Operador de Sérgio Cabral diz que deu propina a Pezão

    O ex-governador diz que nenhum empresário confirma as acusações

    Foto: Fernando Frazão/Agência Brasil

    Sérgio de Oliveira Castro, um dos operadores do ex-governador do Rio de Janeiro Sérgio Cabral (MDB), se tornou delator na Lava Jato. A homologação da colaboração premiada de “Serjão”, como é conhecido, foi feita em setembro, mas só foi comunicada à Justiça Federal do Rio na segunda-feira (13).

    Segundo o portal G1, o anúncio da colaboração foi anunciado pelo juiz Marcelo Bretas nesta terça (14).

    Bretas também suspendeu alguns interrogatórios marcados para esta terça – inclusive o do ex-governador Luiz Fernando Pezão, que chegou à 7ª Vara Federal Criminal no início da tarde.

    Já o interrogatório de Serjão estava previsto para quarta (15) e foi antecipado em um dia, acontecendo nesta terça. Mesmo antes da oficialização da delação, o operador já havia citado Pezão. Agora, ele voltou a dizer que o ex-governador recebia “mesadas de propina”, de R$ 50 mil a R$ 150 mil.

    “No primeiro governo do Sérgio Cabral, desde o segundo mês do governo, foi instituída uma vantagem para algumas pessoas do governo. Entre elas, o (futuro) governador Luiz Fernando Pezão”, afirmou.

    Ele diz que os valores “sempre foram entregues nas mãos de Pezão”. Ao longo do tempo, segundo ele, a mesada de propina aumentou.
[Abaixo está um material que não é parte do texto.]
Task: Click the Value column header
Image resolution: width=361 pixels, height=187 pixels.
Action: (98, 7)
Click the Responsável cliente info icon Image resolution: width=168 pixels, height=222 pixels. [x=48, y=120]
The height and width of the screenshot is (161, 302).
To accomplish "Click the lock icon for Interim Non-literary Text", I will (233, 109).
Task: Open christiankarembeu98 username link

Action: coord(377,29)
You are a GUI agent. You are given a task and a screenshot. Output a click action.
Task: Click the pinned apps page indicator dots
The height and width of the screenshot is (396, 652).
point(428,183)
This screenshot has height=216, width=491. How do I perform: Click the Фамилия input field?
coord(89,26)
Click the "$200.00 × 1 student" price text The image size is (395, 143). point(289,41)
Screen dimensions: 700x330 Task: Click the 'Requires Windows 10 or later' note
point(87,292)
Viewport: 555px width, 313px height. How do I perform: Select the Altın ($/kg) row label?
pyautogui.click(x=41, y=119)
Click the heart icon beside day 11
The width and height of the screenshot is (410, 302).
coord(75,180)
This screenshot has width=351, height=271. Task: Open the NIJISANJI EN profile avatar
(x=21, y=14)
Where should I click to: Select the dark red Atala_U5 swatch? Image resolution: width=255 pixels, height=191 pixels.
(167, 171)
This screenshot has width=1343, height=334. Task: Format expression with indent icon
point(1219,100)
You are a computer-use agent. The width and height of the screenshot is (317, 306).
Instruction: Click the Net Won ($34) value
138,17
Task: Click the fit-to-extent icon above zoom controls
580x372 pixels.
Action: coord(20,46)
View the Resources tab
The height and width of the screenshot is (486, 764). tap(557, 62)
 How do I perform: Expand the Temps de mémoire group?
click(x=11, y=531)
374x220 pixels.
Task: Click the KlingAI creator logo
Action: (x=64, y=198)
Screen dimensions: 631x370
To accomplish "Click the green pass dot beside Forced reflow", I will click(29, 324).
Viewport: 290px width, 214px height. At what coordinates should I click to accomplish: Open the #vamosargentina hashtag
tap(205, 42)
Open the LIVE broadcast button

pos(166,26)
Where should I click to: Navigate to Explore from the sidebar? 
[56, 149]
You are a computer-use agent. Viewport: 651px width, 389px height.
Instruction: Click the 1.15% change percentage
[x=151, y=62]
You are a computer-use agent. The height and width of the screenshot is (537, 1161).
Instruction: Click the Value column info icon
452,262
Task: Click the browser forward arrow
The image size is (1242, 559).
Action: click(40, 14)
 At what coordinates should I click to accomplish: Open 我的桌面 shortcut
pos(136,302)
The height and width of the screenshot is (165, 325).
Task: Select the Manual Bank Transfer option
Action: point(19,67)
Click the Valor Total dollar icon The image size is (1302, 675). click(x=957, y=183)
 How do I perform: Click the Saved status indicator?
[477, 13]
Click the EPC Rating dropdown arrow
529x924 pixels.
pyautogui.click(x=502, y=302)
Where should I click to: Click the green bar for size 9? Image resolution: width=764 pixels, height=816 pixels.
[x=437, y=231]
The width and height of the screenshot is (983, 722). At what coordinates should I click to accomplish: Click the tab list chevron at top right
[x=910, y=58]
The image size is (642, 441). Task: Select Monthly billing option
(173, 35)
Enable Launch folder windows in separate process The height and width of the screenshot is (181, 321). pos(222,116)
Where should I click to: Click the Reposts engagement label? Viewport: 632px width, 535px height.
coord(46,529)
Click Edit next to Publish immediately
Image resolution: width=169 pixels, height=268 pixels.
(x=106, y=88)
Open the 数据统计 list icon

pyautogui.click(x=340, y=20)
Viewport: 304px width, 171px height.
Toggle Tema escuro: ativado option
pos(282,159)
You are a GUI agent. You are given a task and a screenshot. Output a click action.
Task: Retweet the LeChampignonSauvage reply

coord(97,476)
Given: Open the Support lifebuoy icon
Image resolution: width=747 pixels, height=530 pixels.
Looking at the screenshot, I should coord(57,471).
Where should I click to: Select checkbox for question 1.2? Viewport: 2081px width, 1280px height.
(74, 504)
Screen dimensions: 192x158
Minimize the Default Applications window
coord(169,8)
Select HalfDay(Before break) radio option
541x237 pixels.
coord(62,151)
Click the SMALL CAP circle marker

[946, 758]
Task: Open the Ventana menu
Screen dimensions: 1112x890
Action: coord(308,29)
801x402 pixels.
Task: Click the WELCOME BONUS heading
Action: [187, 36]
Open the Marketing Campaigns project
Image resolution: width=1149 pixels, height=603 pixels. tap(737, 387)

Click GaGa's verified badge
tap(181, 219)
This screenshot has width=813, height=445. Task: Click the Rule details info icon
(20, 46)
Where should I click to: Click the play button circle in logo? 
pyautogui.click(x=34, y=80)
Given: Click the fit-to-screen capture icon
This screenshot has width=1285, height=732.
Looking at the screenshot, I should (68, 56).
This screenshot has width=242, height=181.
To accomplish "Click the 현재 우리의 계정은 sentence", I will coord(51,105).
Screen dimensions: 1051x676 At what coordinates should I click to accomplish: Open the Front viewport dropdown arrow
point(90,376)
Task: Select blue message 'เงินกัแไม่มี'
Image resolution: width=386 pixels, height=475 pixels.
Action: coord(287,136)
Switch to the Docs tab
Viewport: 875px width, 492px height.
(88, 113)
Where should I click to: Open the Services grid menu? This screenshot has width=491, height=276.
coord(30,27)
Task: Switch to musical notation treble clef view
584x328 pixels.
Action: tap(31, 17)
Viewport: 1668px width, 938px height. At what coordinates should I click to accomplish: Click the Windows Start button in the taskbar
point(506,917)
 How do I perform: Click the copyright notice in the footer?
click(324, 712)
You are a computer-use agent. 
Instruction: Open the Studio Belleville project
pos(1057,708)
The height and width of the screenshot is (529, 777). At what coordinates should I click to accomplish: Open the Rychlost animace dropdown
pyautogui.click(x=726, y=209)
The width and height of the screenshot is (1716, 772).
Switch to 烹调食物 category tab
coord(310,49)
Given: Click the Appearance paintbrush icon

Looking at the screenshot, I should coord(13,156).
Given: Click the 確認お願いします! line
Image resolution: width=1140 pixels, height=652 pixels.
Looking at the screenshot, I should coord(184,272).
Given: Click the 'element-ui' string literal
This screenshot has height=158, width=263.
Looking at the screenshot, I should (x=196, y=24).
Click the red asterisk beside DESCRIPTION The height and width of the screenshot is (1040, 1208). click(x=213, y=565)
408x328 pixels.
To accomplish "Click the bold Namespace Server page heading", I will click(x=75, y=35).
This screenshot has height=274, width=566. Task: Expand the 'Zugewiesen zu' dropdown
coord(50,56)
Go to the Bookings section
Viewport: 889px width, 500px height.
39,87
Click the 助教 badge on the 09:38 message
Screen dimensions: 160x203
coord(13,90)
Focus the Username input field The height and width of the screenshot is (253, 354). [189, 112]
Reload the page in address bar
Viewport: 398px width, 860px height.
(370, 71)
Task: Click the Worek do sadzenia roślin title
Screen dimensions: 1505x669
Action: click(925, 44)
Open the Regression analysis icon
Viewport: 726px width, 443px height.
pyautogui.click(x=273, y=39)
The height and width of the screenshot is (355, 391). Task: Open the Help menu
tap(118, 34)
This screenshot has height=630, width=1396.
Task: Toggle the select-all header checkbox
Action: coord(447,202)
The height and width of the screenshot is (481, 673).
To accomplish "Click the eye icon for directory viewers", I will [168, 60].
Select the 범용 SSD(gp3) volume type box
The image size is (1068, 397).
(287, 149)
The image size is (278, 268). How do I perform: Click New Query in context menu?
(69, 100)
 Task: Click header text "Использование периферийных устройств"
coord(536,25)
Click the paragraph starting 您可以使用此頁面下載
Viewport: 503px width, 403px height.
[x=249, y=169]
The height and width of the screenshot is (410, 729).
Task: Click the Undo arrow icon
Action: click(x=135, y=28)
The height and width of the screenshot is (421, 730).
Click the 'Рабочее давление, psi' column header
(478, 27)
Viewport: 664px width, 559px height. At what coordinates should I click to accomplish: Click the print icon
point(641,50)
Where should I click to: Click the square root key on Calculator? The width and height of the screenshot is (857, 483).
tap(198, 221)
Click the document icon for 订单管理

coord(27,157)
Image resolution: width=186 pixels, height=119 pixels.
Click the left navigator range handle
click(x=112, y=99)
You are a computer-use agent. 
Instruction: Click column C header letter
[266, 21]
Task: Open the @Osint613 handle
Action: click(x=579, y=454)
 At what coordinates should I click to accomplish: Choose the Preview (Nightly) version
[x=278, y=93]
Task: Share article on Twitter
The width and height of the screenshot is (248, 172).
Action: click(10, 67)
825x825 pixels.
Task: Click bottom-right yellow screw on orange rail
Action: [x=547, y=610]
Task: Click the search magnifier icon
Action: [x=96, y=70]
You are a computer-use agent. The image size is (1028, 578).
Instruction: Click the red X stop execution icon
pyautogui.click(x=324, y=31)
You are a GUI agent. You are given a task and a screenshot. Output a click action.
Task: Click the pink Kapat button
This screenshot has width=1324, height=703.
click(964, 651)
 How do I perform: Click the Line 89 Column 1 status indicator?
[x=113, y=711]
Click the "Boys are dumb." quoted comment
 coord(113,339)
    Pezão nega as mesadas. Em entrevista ao portal G1 pelo telefone na manhã desta terça, o ex-governador diz que nenhum empresário confirma as acusações – que ficariam restritas ao grupo ligado a Cabral.

    “Na acareação, o [Carlos] Miranda – que tinha apontado R$ 40 milhões – fala em R$ 25 milhões. Não é verdade. Nenhum empresário confirma o que ele está dizendo”, afirmou.